Former Buttigieg CISO urges DNC to coordinate information sharing between campaigns
Over the last year, Democratic presidential campaigns have had difficulty sharing threat data between one another, according to the former security boss for Pete Buttigieg’s campaign, raising concerns about the party’s ability to fend off possible interference ahead of the November elections.
Mick Baccio, who spent roughly five months working for the now-defunct Buttigieg campaign, told CyberScoop that his team tried sharing information with other campaigns that could have helped officials protect themselves from hackers. The effort was hampered, he said, by a shortage of qualified security staffers on other campaigns, and the lack of a formal information sharing process. Baccio resigned from the campaign in January over philosophical differences.
“It’s not that there’s not a want to share. It’s ‘I don’t know who to talk to,’” he said during an interview Wednesday at the Splunk GovSummit in Washington, D.C.. “I don’t know of a formal mechanism; whether it’s through the DNC, DCCC, or an election [information sharing and analysis center] or something like that. There’s no widespread known mechanism to share that threat data at a sanitized level.”
He did not specify the kinds of threat intelligence the Buttigieg tried sharing, or with whom.
U.S. intelligence officials told lawmakers in February that American officials should be prepared for Russia to again interfere in the U.S. elections. While the Department of Homeland Security said it did not observe any suspicious activity aimed at disrupting the primary elections on Super Tuesday, someone impersonating a Bernie Sanders campaign staffer has tried getting in touch with other campaigns, in a possible effort to infect them with malicious software via phishing messages.

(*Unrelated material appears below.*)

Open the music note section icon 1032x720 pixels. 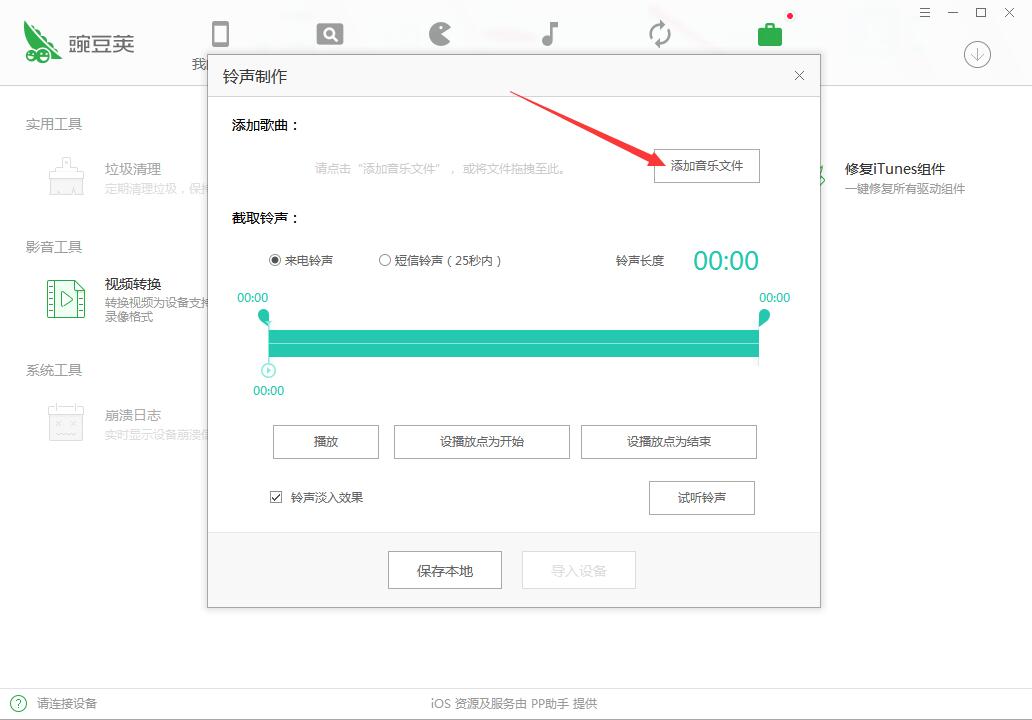[548, 32]
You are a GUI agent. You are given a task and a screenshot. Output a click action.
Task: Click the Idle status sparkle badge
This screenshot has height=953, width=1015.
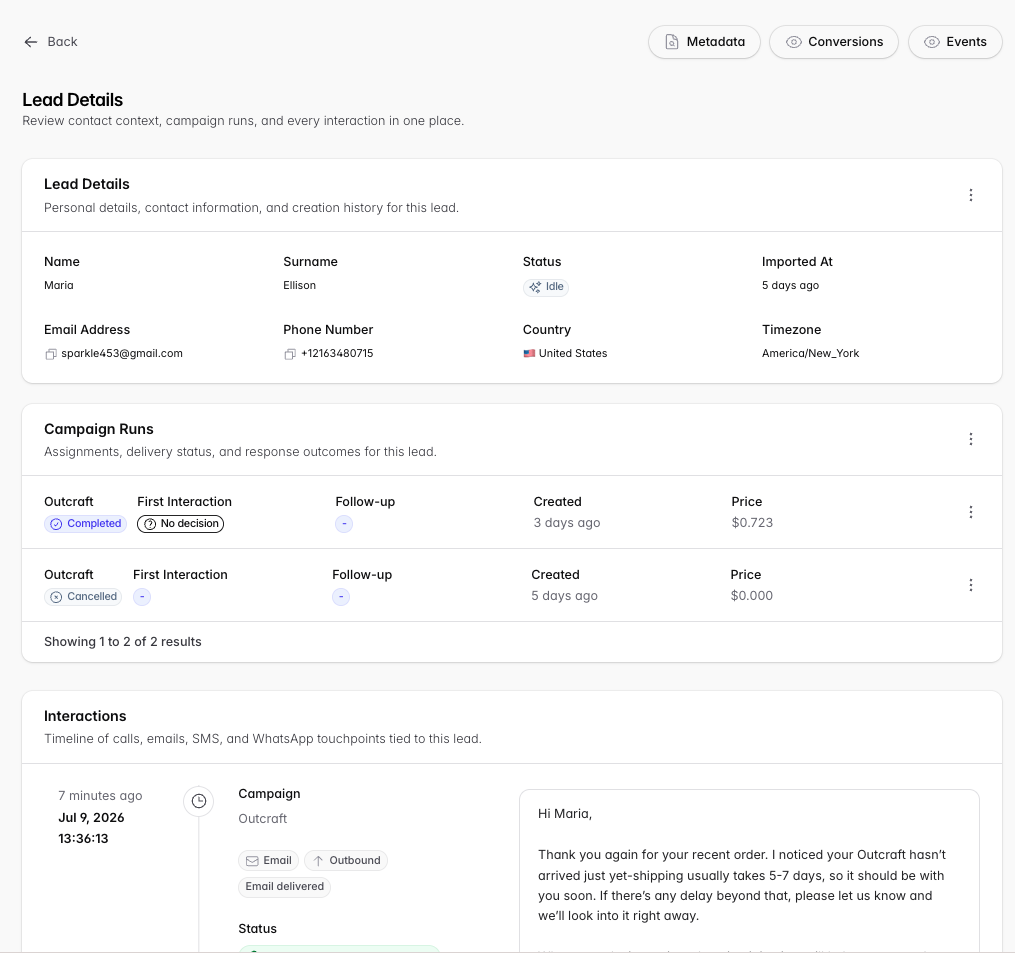pyautogui.click(x=546, y=287)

The Democratic National Committee does not facilitate information sharing between campaigns. While the cybersecurity agency at DHS briefs the DNC and its Republican counterpart, inter-campaign sharing has not been as established, said Baccio, who now works at Splunk as a security adviser.

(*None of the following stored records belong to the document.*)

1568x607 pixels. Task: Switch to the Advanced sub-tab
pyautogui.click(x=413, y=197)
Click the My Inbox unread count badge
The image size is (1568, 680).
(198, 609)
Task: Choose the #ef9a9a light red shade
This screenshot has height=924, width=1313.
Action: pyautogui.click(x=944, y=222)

“We tried to set up a roundtable but other campaigns were just trying to find their security people … it was really very difficult,” he said.
It’s a problem that has existed in the private sector for years. Large companies traditionally have been reluctant to share threat information with other firms operating in their sector for fear of losing any competitive advantage. The issue has been pervasive enough for DHS officials to publicly advise against that kind of thinking.
Baccio suggested similar cultural differences are holding campaigns back.
“I think a lot of campaigns were told, ‘Don’t talk about the cyber because it raises your profile and you’ll become a victim at that point,’” he said. “I just think we’re all seeing the same data.”
He urged the DNC to coordinate threat information sharing between campaigns, and suggested the DNC and the RNC work together to share data about broader election security threats, even if that means working through a third party.
Neither the DNC nor the RNC returned requests for comment.